Retype only the lines from the top of the records to the line with "22 [tab] (130, 1785)", including that line but none of the pictures.

*** Data in this exercise Section Begins ***

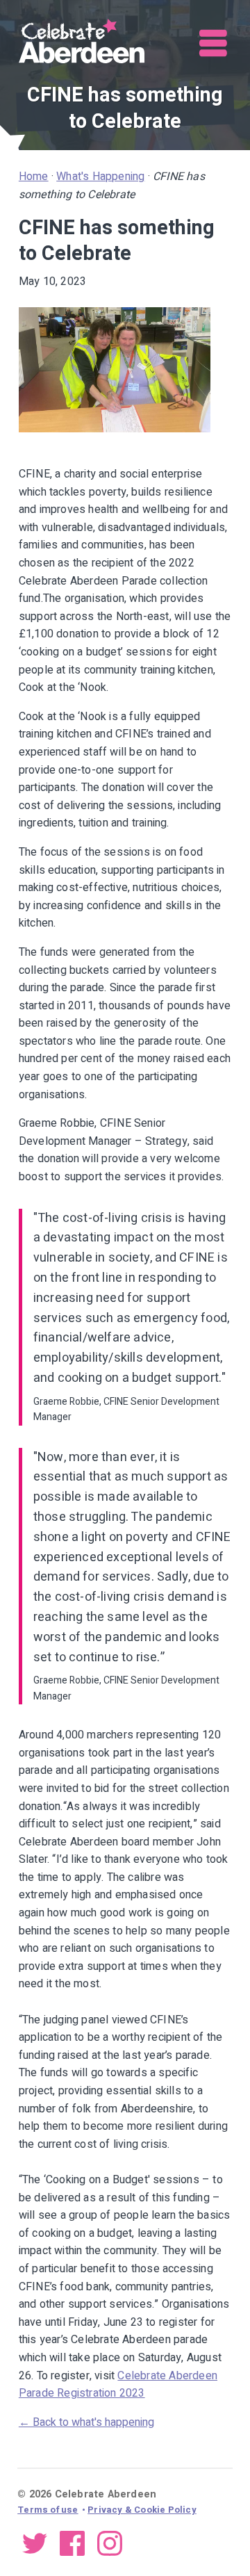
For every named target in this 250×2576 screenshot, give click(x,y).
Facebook (72, 2542)
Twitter (34, 2542)
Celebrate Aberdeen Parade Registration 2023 (118, 2384)
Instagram (109, 2542)
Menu (214, 43)
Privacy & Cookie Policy (142, 2509)
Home (34, 176)
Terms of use (47, 2509)
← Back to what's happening (86, 2422)
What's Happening (100, 176)
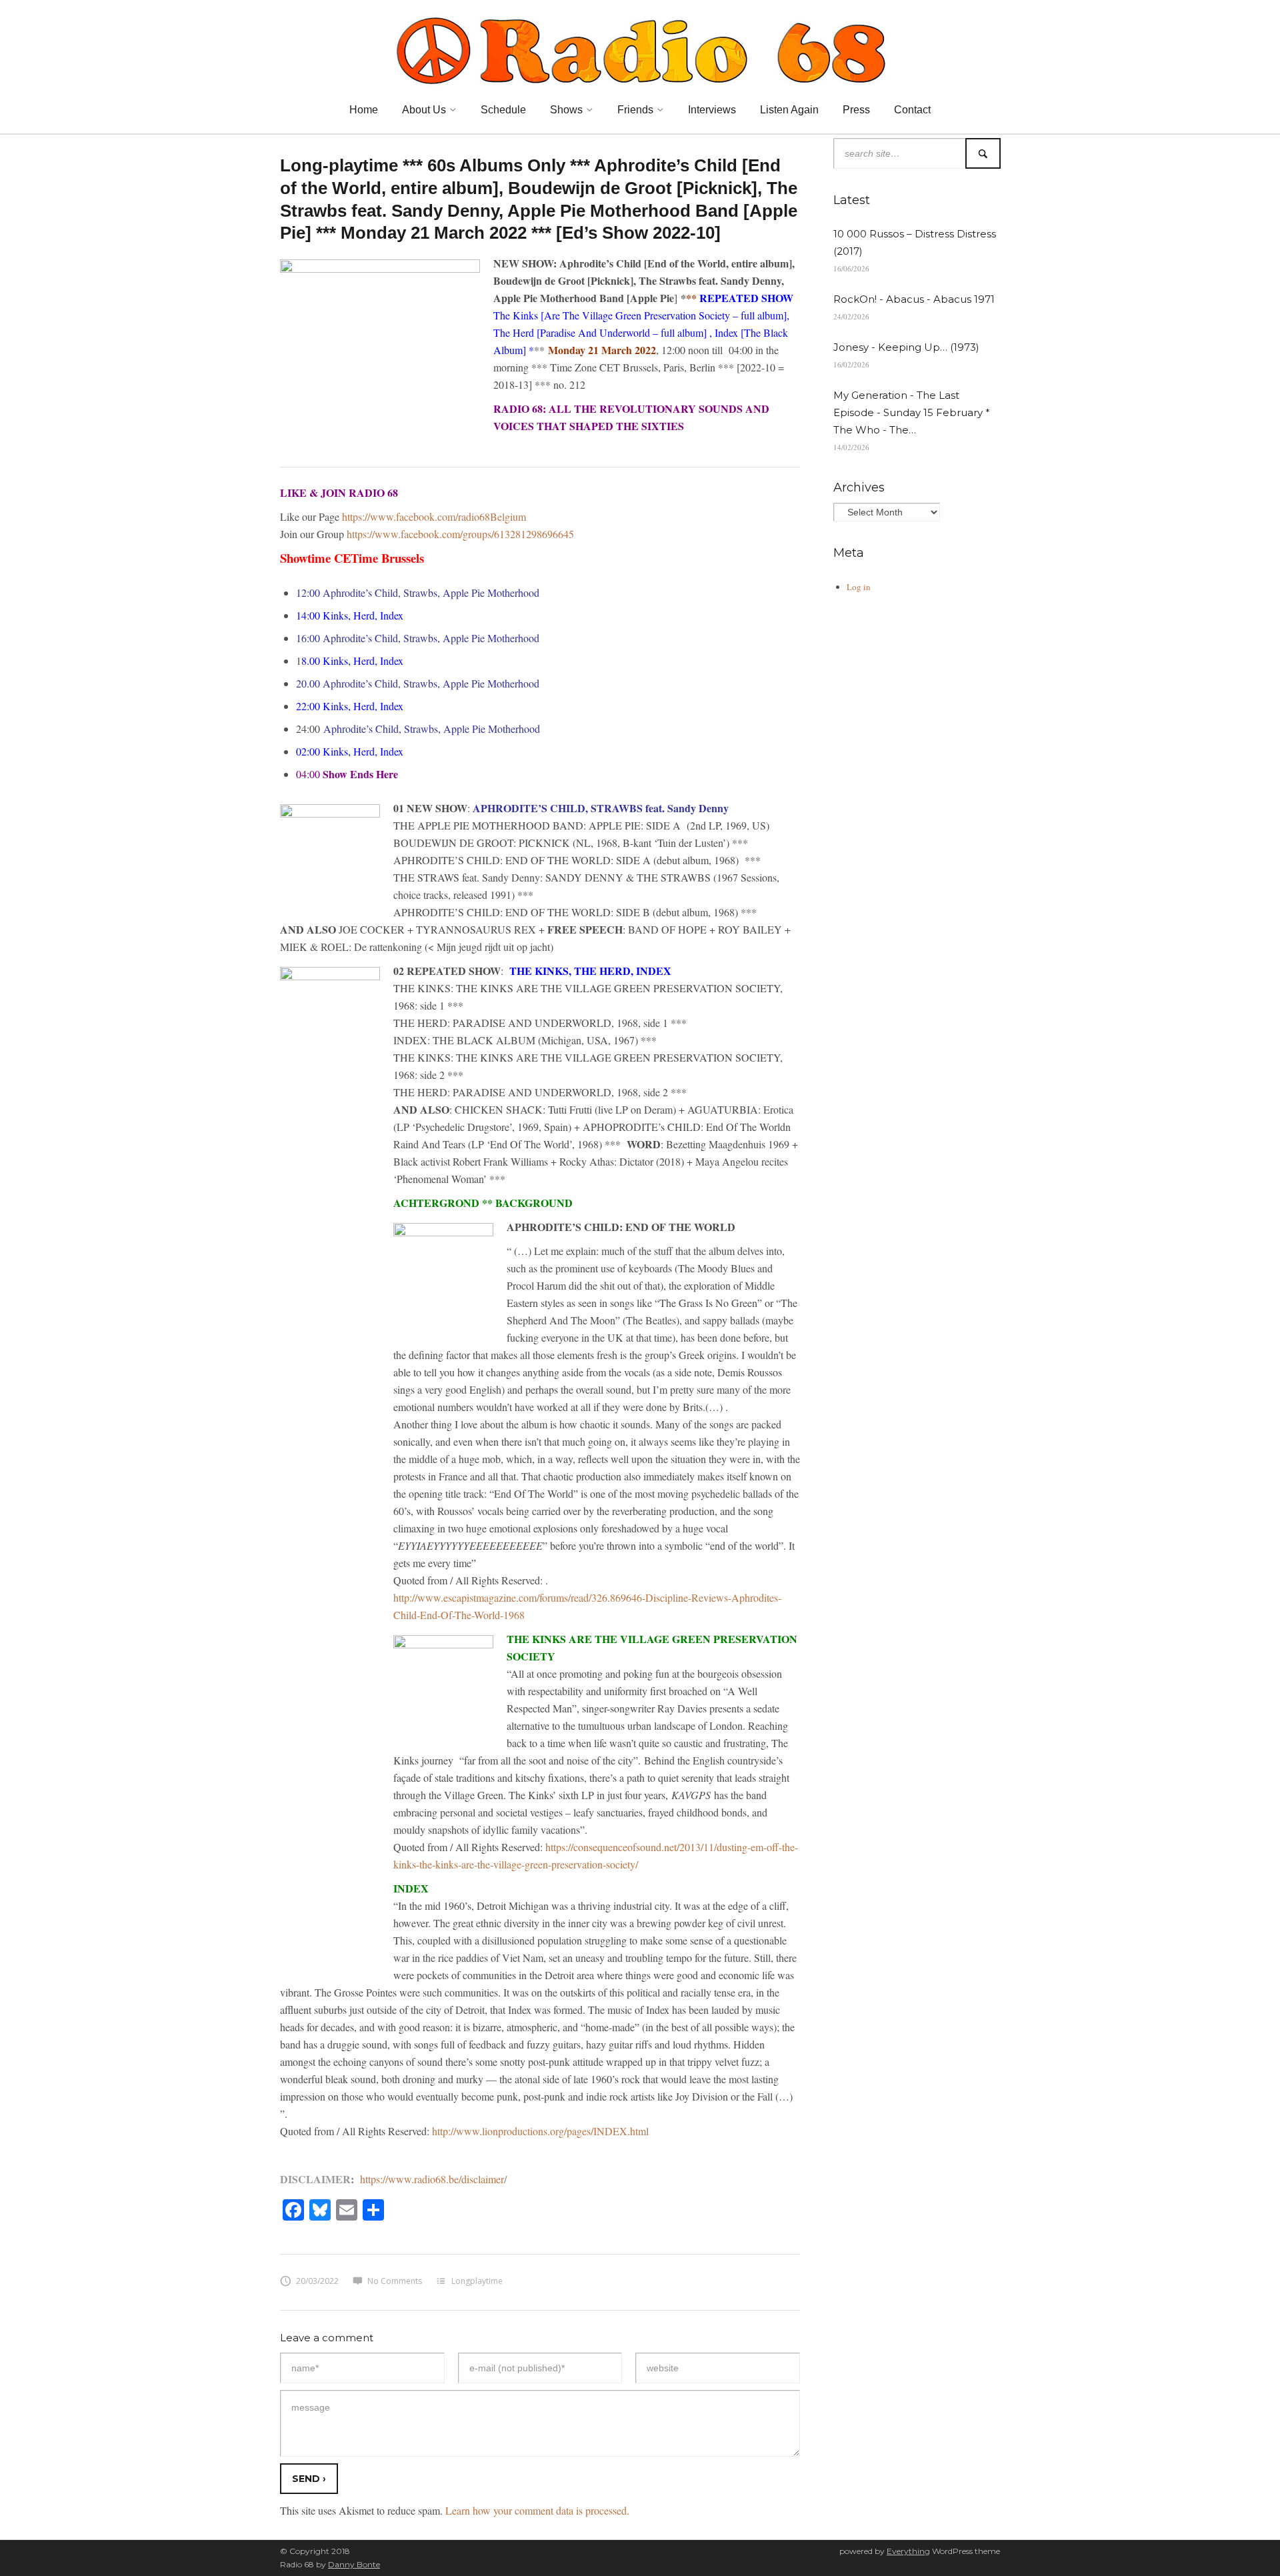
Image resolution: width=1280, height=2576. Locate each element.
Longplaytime (477, 2281)
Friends (635, 109)
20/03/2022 (317, 2281)
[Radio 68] (640, 48)
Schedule (503, 109)
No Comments (394, 2281)
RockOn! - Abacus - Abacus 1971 (914, 299)
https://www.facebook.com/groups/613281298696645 (460, 534)
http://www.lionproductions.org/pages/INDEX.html (539, 2131)
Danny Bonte (354, 2564)
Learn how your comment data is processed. (537, 2510)
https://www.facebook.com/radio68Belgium (434, 516)
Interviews (712, 109)
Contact (912, 109)
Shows (566, 109)
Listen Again (789, 109)
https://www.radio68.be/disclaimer (432, 2179)
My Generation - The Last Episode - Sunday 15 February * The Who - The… (911, 412)
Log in (859, 587)
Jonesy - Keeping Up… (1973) (906, 347)
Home (363, 109)
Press (856, 109)
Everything (908, 2551)
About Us (424, 109)
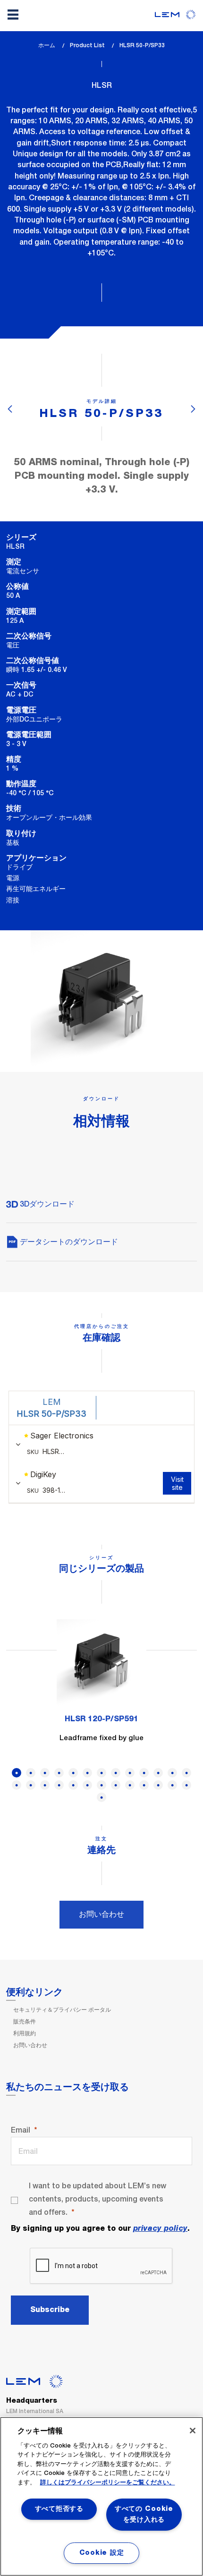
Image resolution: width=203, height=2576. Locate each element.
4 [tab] (59, 1772)
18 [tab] (73, 1785)
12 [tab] (172, 1772)
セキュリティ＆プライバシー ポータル (62, 2010)
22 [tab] (130, 1785)
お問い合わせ (101, 1914)
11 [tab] (158, 1772)
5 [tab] (73, 1772)
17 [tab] (59, 1785)
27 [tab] (101, 1797)
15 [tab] (30, 1785)
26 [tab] (186, 1785)
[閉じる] (192, 2430)
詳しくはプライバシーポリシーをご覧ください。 (107, 2483)
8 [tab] (115, 1772)
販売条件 (24, 2021)
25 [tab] (172, 1785)
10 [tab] (144, 1772)
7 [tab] (101, 1772)
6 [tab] (87, 1772)
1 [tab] (16, 1772)
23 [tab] (144, 1785)
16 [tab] (45, 1785)
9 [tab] (130, 1772)
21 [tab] (115, 1785)
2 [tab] (30, 1772)
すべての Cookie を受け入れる (144, 2514)
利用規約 (24, 2033)
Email (20, 2129)
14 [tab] (16, 1785)
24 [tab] (158, 1785)
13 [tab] (186, 1772)
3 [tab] (45, 1772)
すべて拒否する (59, 2509)
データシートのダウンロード (68, 1241)
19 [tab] (87, 1785)
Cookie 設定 (101, 2553)
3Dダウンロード (46, 1203)
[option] (101, 1687)
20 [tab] (101, 1785)
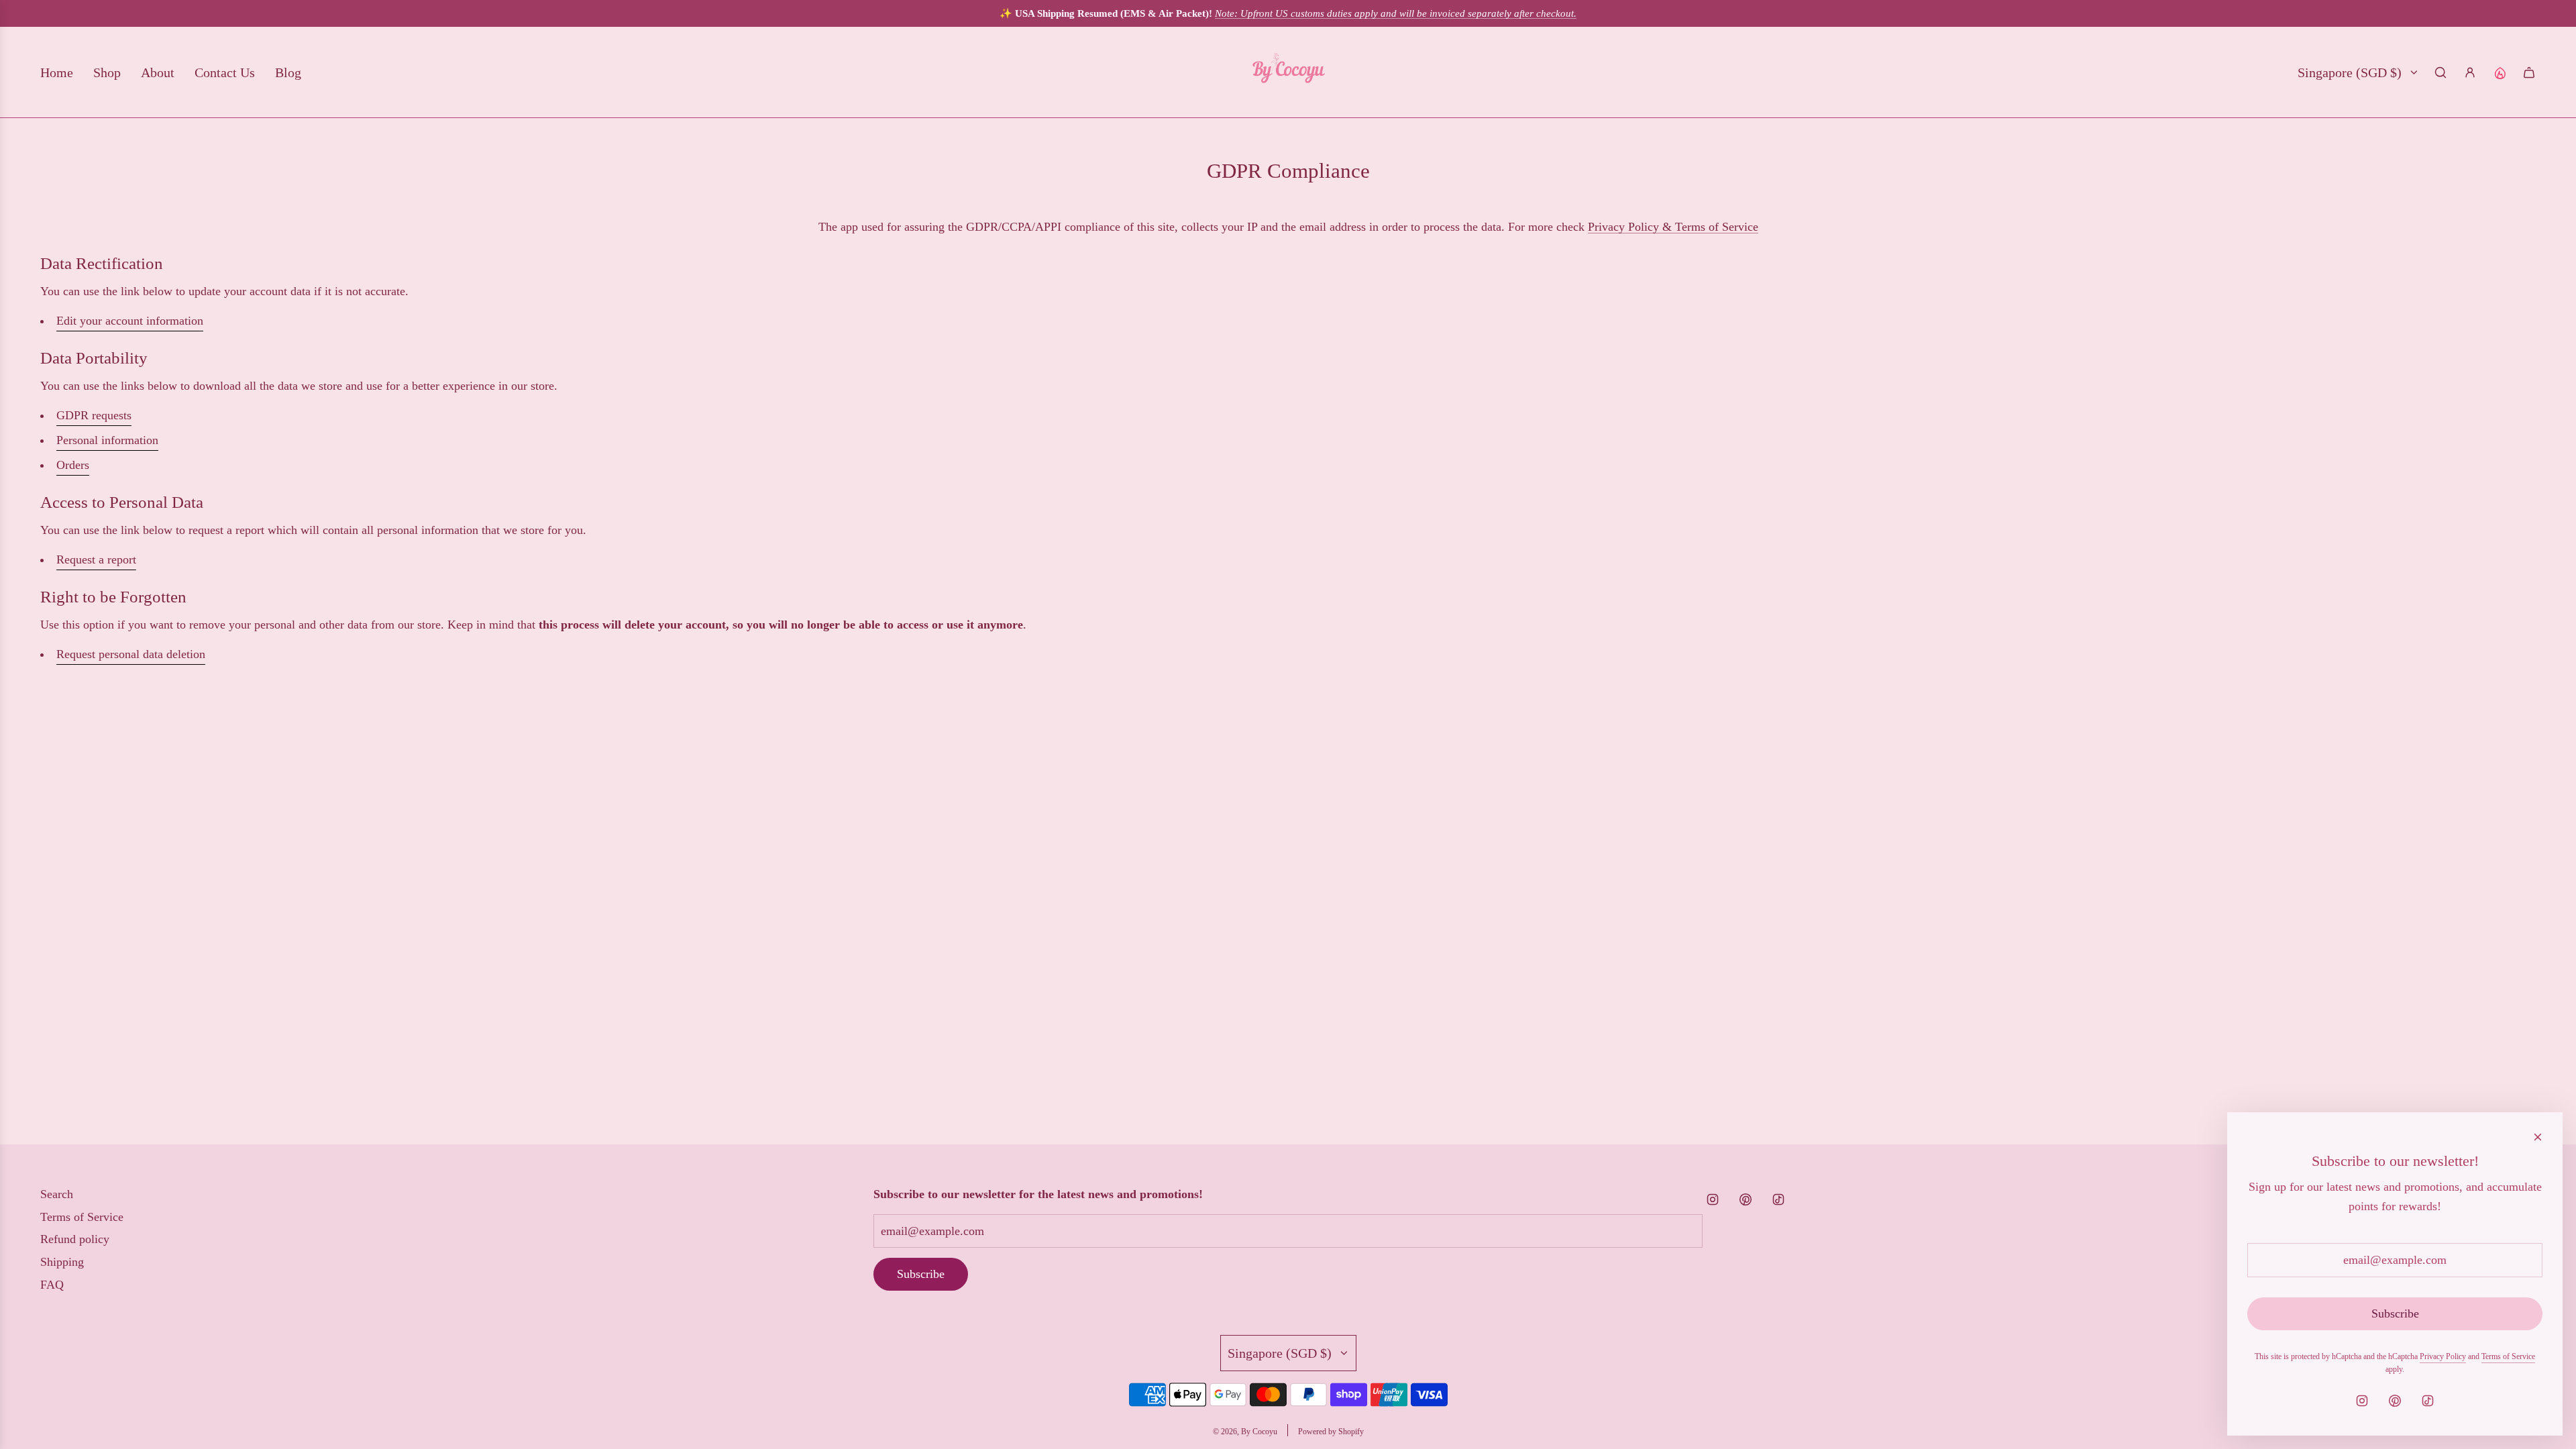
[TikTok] (1778, 1199)
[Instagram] (1712, 1199)
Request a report (96, 559)
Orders (72, 465)
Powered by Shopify (1331, 1431)
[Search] (2440, 72)
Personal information (107, 440)
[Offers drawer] (2499, 72)
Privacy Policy (2443, 1356)
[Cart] (2529, 72)
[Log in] (2470, 72)
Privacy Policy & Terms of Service (1673, 226)
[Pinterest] (1745, 1199)
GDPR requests (93, 415)
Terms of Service (2508, 1356)
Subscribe (921, 1274)
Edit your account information (129, 320)
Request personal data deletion (130, 654)
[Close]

*** Data in this exercise Section Ends ***

= Task solution =
For every named target in this 250×2576 screenshot, give click(x,y).
Facebook (72, 2542)
Twitter (34, 2542)
Celebrate Aberdeen Parade Registration 2023 (118, 2384)
Instagram (109, 2542)
Menu (214, 43)
Privacy & Cookie Policy (142, 2509)
Home (34, 176)
Terms of use (47, 2509)
← Back to what's happening (86, 2422)
What's Happening (100, 176)
Image resolution: width=1280, height=2576. Locate each element.
Longplaytime (477, 2281)
Friends (635, 109)
20/03/2022 (317, 2281)
[Radio 68] (640, 48)
Schedule (503, 109)
No Comments (394, 2281)
RockOn! - Abacus - Abacus 1971 (914, 299)
https://www.facebook.com/groups/613281298696645 (460, 534)
http://www.lionproductions.org/pages/INDEX.html (539, 2131)
Danny Bonte (354, 2564)
Learn how your comment data is processed. (537, 2510)
https://www.facebook.com/radio68Belgium (434, 516)
Interviews (712, 109)
Contact (912, 109)
Shows (566, 109)
Listen Again (789, 109)
https://www.radio68.be/disclaimer (432, 2179)
My Generation - The Last Episode - Sunday 15 February * The Who - The… (911, 412)
Log in (859, 587)
Jonesy - Keeping Up… (1973) (906, 347)
Home (363, 109)
Press (856, 109)
Everything (908, 2551)
About Us (424, 109)
Image resolution: width=203, height=2576. Locate each element.
4 [tab] (59, 1772)
18 [tab] (73, 1785)
12 [tab] (172, 1772)
セキュリティ＆プライバシー ポータル (62, 2010)
22 [tab] (130, 1785)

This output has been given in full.